**SOURCE EXCERPT:**
■ ■ ■ ■ ■
The taping crew will be on hand over the next four weeks to record all 11 joint interviews by the Yakima Herald-Republic's Editorial Board with candidates for statewide office and representatives for and against the three initiatives that will be on the November ballot.
Those recorded hourlong interviews then will be available on both TVW, the state's public access television network that broadcasts from Olympia, and at yakimaherald.com.
This will be the fourth year we've partnered with TVW to present Editorial Board endorsement interviews, and the offerings have grown a little each year.
The process actually started in 2004, relatively late in the election season when the program manager for TVW asked if we would allow a TVW crew to tape our interviews with statewide candidates. We were intrigued with the idea, but we just couldn't put it all together in time.
TVW's Mike Bay came back to us with a similar request in 2005: If we were doing editorial endorsement interviews on the statewide initiatives, could TVW tape those?
The members of our Editorial Board who take part in endorsement interviews -- publisher Mike Shepard, editorial page editor Bill Lee and I -- shared some concern that having a camera present would change the way we interview, or would change the way those being interviewed react.
But there was a more important issue at play: In a wide variety of editorial opinions over the years, we have taken state government and others to task for having too narrow a view of Washington. Too often, it has seemed to us, the west-side perspective -- in the Legislature, in Olympia bureaucracy, and, yes, on TVW -- had dominated the state's political debate. We have fretted in any number of editorials that the east side of the mountains is often neglected if not completely forgotten when statewide issues are discussed.
With that as our history, it didn't seem fair to turn down an offer that would give statewide TVW viewers the perspective of three Central Washington residents on those ballot measures.
After that small start in 2005, we invited TVW to record and televise endorsement interviews of candidates in 2006 and 2007, as well as the just-completed 2008 primary election.
But the 2008 general election, with candidates for all statewide offices and three statewide initiatives on the ballot, will be the real test.
Through the rest of September, the two candidates for each contested office will meet with Mike, Bill and me in hourlong discussions that will be televised on TVW beginning this week and then will be available at yakimaherald.com and on TVW.org.
We will meet with the two candidates for each of these statewide offices: attorney general, auditor, insurance commissioner, lands commissioner, lieutenant governor, secretary of state, superintendent of public instruction and treasurer.
■ ■ ■ ■ ■
Entries for locating words and elements
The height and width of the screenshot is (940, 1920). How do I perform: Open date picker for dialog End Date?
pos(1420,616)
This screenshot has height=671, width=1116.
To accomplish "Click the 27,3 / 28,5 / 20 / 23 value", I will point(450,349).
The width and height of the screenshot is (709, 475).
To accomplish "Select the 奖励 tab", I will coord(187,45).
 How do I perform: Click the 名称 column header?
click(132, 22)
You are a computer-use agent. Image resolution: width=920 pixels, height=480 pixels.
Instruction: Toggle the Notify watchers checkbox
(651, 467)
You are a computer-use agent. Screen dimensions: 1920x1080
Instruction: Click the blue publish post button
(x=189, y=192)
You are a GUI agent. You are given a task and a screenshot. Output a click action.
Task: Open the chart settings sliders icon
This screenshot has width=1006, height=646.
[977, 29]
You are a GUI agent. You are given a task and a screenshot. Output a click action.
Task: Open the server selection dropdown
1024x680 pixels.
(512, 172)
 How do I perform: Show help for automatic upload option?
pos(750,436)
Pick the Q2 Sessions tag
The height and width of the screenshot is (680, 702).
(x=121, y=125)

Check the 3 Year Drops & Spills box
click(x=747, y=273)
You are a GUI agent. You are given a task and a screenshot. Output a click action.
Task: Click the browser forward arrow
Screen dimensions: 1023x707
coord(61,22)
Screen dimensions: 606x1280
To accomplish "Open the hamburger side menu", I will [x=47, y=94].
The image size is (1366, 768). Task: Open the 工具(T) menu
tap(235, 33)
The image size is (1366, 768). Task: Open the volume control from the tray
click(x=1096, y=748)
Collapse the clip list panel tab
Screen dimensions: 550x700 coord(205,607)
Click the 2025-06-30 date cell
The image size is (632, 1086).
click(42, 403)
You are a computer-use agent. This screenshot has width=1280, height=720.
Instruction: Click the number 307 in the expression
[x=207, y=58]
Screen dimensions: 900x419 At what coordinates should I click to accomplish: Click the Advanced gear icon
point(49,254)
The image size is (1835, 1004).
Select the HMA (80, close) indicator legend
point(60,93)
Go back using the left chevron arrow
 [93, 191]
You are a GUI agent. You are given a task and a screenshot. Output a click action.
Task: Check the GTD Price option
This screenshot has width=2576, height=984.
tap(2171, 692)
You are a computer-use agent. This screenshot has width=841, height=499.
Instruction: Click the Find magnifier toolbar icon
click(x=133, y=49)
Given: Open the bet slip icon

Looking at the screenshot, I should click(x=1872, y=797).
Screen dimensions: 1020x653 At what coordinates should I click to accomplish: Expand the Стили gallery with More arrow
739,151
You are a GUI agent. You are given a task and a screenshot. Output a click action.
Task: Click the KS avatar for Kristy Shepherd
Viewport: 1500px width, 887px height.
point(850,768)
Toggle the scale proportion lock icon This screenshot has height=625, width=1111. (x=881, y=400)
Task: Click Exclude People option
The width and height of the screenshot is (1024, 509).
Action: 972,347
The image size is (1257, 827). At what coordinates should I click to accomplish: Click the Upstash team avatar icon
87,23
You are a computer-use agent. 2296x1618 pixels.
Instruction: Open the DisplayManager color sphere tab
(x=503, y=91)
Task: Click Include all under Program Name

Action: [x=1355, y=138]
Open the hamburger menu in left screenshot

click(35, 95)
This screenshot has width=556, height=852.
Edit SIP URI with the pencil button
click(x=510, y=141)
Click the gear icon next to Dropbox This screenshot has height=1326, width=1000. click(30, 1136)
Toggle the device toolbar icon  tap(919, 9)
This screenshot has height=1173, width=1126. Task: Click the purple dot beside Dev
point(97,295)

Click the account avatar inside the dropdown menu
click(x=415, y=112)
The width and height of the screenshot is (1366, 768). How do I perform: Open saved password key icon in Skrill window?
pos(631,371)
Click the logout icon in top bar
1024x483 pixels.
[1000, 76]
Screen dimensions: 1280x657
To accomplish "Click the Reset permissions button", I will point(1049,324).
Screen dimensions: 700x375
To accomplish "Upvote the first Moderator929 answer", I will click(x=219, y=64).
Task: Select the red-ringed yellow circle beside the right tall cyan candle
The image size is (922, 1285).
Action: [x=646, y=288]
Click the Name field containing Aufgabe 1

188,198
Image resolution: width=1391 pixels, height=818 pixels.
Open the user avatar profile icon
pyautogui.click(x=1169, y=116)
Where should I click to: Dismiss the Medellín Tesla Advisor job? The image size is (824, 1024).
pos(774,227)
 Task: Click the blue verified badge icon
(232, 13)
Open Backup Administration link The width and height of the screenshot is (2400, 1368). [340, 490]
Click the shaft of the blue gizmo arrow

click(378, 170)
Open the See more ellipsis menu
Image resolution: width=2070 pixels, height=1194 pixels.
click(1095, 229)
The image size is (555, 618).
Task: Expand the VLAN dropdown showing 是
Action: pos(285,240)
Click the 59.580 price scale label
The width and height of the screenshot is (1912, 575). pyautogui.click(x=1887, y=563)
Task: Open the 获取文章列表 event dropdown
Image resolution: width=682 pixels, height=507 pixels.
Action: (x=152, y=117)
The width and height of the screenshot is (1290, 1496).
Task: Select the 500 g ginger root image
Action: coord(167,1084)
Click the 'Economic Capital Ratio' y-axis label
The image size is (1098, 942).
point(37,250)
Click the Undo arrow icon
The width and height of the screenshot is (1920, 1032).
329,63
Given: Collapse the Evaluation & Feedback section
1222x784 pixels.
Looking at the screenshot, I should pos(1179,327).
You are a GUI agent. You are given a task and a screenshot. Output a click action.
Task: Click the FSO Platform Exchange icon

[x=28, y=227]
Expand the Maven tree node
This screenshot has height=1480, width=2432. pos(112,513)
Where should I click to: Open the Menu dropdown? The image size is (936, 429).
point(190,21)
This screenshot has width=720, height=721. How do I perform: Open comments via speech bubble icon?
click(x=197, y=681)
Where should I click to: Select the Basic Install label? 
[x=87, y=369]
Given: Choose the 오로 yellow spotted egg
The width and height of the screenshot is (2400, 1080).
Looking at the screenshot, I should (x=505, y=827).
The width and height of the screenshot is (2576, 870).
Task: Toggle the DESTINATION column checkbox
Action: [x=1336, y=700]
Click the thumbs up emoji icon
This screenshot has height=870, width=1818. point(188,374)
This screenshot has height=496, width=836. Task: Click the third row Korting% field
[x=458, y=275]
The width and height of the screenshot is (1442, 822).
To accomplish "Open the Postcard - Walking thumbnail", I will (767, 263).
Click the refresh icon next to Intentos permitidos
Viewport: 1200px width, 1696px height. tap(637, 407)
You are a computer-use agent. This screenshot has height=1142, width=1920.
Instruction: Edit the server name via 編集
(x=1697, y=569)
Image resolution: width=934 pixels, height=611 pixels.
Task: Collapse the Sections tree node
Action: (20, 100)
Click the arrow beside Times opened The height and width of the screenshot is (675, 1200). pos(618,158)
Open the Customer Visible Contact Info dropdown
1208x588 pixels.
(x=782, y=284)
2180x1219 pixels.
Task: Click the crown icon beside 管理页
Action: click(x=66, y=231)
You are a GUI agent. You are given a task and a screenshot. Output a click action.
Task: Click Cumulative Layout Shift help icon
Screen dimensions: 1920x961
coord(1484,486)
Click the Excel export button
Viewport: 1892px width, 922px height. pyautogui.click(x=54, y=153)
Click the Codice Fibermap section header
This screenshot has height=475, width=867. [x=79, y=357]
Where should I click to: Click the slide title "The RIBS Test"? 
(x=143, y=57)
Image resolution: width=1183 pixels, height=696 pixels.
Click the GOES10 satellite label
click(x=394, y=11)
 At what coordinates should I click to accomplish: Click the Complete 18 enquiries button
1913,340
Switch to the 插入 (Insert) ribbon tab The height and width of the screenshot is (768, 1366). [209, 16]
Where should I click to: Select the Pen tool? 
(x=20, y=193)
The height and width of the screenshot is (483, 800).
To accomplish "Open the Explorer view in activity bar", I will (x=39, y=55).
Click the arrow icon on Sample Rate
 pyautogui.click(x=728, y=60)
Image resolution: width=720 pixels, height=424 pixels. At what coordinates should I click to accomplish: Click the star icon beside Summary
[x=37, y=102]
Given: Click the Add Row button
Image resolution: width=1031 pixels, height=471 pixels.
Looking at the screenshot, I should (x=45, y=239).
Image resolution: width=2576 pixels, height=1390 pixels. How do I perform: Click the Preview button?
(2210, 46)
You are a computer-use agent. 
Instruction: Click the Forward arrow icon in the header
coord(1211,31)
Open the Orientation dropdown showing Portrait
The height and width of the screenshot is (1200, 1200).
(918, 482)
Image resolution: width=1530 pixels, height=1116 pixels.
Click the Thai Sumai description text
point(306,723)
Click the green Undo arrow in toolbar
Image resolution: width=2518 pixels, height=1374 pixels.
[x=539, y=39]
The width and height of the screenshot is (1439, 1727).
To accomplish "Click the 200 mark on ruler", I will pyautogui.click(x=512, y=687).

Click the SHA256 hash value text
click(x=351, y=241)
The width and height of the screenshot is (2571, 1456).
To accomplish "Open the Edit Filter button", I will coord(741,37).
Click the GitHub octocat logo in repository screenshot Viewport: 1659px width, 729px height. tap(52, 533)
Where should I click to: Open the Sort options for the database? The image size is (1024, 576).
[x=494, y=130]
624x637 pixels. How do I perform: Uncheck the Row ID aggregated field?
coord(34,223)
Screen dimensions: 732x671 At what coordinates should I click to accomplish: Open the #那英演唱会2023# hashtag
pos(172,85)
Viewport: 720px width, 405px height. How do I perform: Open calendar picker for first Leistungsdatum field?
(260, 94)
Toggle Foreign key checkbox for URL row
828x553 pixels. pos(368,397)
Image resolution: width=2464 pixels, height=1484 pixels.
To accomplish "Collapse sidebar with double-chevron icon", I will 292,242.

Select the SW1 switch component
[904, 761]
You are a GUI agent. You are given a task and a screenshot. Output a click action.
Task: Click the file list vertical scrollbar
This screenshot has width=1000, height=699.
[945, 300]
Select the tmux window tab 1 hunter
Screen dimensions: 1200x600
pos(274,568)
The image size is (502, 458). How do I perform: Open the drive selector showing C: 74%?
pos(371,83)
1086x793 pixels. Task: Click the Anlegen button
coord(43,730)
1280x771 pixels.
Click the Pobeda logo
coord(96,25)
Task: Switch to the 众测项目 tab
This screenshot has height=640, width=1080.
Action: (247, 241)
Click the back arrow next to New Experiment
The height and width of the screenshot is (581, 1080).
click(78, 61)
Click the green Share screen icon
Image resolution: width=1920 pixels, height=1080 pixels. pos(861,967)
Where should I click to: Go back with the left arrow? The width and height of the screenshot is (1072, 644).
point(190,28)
■ ■ ■ ■ ■
**DIRECTIONS:**
1. According to the excerpt, what is TVW?
2. Please copy out the entries from their first line up to and including the line with "click(x=747, y=273)".
The excerpt and the entries are unrelated to each other.

**TASK-BY-TASK RESULTS:**
1. The state's public access television network that broadcasts from Olympia.

2.
The height and width of the screenshot is (940, 1920). How do I perform: Open date picker for dialog End Date?
pos(1420,616)
This screenshot has height=671, width=1116.
To accomplish "Click the 27,3 / 28,5 / 20 / 23 value", I will point(450,349).
The width and height of the screenshot is (709, 475).
To accomplish "Select the 奖励 tab", I will coord(187,45).
 How do I perform: Click the 名称 column header?
click(132, 22)
You are a computer-use agent. Image resolution: width=920 pixels, height=480 pixels.
Instruction: Toggle the Notify watchers checkbox
(651, 467)
You are a computer-use agent. Screen dimensions: 1920x1080
Instruction: Click the blue publish post button
(x=189, y=192)
You are a GUI agent. You are given a task and a screenshot. Output a click action.
Task: Open the chart settings sliders icon
This screenshot has width=1006, height=646.
[977, 29]
You are a GUI agent. You are given a task and a screenshot. Output a click action.
Task: Open the server selection dropdown
1024x680 pixels.
(512, 172)
 How do I perform: Show help for automatic upload option?
pos(750,436)
Pick the Q2 Sessions tag
The height and width of the screenshot is (680, 702).
(x=121, y=125)

Check the 3 Year Drops & Spills box
click(x=747, y=273)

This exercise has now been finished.